La nación en sentido político (es decir, soberana) aparece a finales del siglo XVIII y se desarrolla a lo largo del XIX a raíz de las transformaciones producidas por los procesos revolucionarios sobre las sociedades del Antiguo Régimen. Transformaciones que disocian la soberanía, generalmente de forma violenta (guillotina), de la persona del monarca para asociarse a la nación en cuanto grey o conjunto de ciudadanos. Grey que pasa, así, a ser la nueva titular de la soberanía.

El soberano, el rey, que durante el absolutismo se identificaba con el Estado, va a ser descabezado. Pero ya como ciudadano (ciudadano Luis Capeto) y disociado del poder soberano, que queda identificado con la nación. 

Hay que recordar que esta transformación se produce, en el caso de Francia, porque las arcas del Estado están en bancarrota tras la guerra de los Siete Años y la guerra de Independencia americana. Es, por tanto, la mala salud financiera lo que obliga al rey a convocar, con el ministro Jacques Necker a la cabeza, los Estados Generales para hacer frente al problema.

Es decir: el Antiguo Régimen no funciona económicamente.

Frente a su desigual división estamental basada en los privilegios propios del Antiguo Régimen (señoriales, feudales, fiscales y judiciales), la nación política aparece ahora como la reunión, libre de privilegios, de todas las partes individuales que constituyen el cuerpo social. Esa nación es producto de lo que Gustavo Bueno llamó metodología holizadora: el conjunto isonómico de ciudadanos libres y jurídicamente iguales una vez que queden disueltos los privilegios y la desigualdad estamental.

En el caso francés, que va a ser tomado como modelo arquetípico (por lo arquetípico allí del absolutismo real: el Estado soy yo), desaparecen los estamentos cuando uno de ellos, el Tercer Estado, se convierte, por saturación del mismo y negación de los otros, en ese todo nacional del que habló Emmanuel Joseph-Sieyès. Un todo nacional ahora representado institucionalmente en la nueva Asamblea Nacional constituyente. 

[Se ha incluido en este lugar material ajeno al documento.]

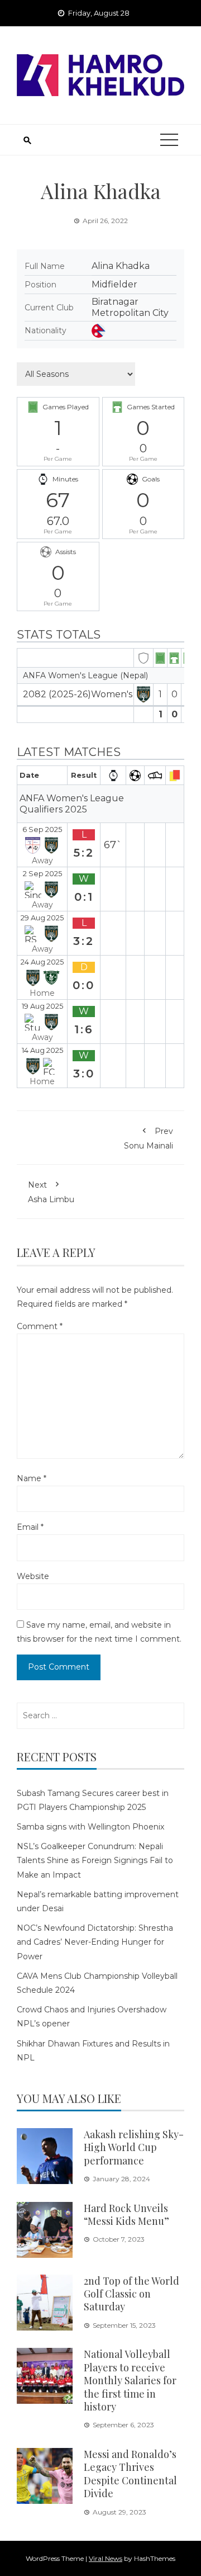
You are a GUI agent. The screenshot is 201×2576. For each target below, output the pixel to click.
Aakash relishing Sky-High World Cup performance (134, 2147)
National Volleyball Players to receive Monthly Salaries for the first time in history (130, 2380)
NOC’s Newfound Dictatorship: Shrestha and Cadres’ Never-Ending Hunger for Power (95, 1942)
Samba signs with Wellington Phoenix (90, 1827)
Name (31, 1478)
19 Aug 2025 (42, 1006)
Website (33, 1576)
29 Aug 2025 (42, 918)
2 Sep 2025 (42, 873)
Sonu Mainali (148, 1138)
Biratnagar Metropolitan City (130, 307)
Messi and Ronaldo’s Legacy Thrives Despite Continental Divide (130, 2473)
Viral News (105, 2558)
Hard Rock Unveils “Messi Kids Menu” (126, 2214)
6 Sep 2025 (42, 829)
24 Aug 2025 (42, 962)
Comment (40, 1326)
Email (30, 1527)
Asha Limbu (51, 1192)
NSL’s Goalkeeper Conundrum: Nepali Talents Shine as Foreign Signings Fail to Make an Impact (95, 1860)
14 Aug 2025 (42, 1050)
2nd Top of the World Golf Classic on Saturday (131, 2294)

Todos los nacidos en Francia, por el hecho de pertenecer a la nación francesa, van a ser por tanto elevados a la condición de ciudadano en pie de igualdad con cualquier otro. Se trata de “recuperar la igualdad esencial de los derechos en medio de la desigualdad inevitable de los bienes”, como dice Robespierre en relación con la necesidad de una Guardia Nacional y de la nación en armas.

El concepto de Nación cobra así sentido político, como nación canónica, por su vinculación plena con el Estado, o sociedad política. De tal manera que la nación aparece así como sujeto titular de la soberanía y como demiurgo protagonista de la vida política, comenzando, a través de sus representantes, a promulgar y hacer cumplir leyes frente al poder del absolutismo real.

“La nación reunida no puede recibir órdenes” dirá Jean Sylvain Bailly el 23 de junio de 1789, objetando las órdenes de Luis XVI de disolución de los representantes del Tercer Estado (después de haber jurado estos, en la famosa sala versallesca del juego de la pelota, no disolverse hasta elaborar una nueva Constitución).

Esta situación, desencadenada por la Gran Revolución, constituye lo que se conoce historiográficamente como mundo contemporáneo, siendo así que la historia del mundo contemporáneo es la historia de la formación de las naciones en este nuevo sentido político (España entre ellas) y de sus relaciones mutuas. Relaciones en las que la humanidad de los 7.500 millones está hoy políticamente dividida. 

En contra de lo que muchos dicen, la globalización política, el mundo sin fronteras que imaginaba John Lennon, está mucho más lejos de ser una realidad hoy que en el siglo XVIII, cuando coexistían 15 o 20 sociedades políticas formalmente imperialistas que convertían al resto del orbe en colonias, provincias o dependencias suyas.

El mundo contemporáneo ha representado una multiplicación exponencial de soberanías y ha pasado, en dos siglos, de las 15 o 20 de finales del XVIII a unas 200 en la actualidad. 

Lejos, pues, de estar en crisis, el Estado nación es el sujeto de acción soberana que configura la geopolítica actual. Existiendo, naturalmente, unas naciones que dominan y hegemonizan, envolviendo con su acción a otras (en forma de firma de tratados, por ejemplo), pero sin anular su soberanía nacional. 

Frente a los entusiastas de la globalización en sentido cosmopolita, debemos sostener que no hay más cera política que la que arde. Esto es, que la nacional.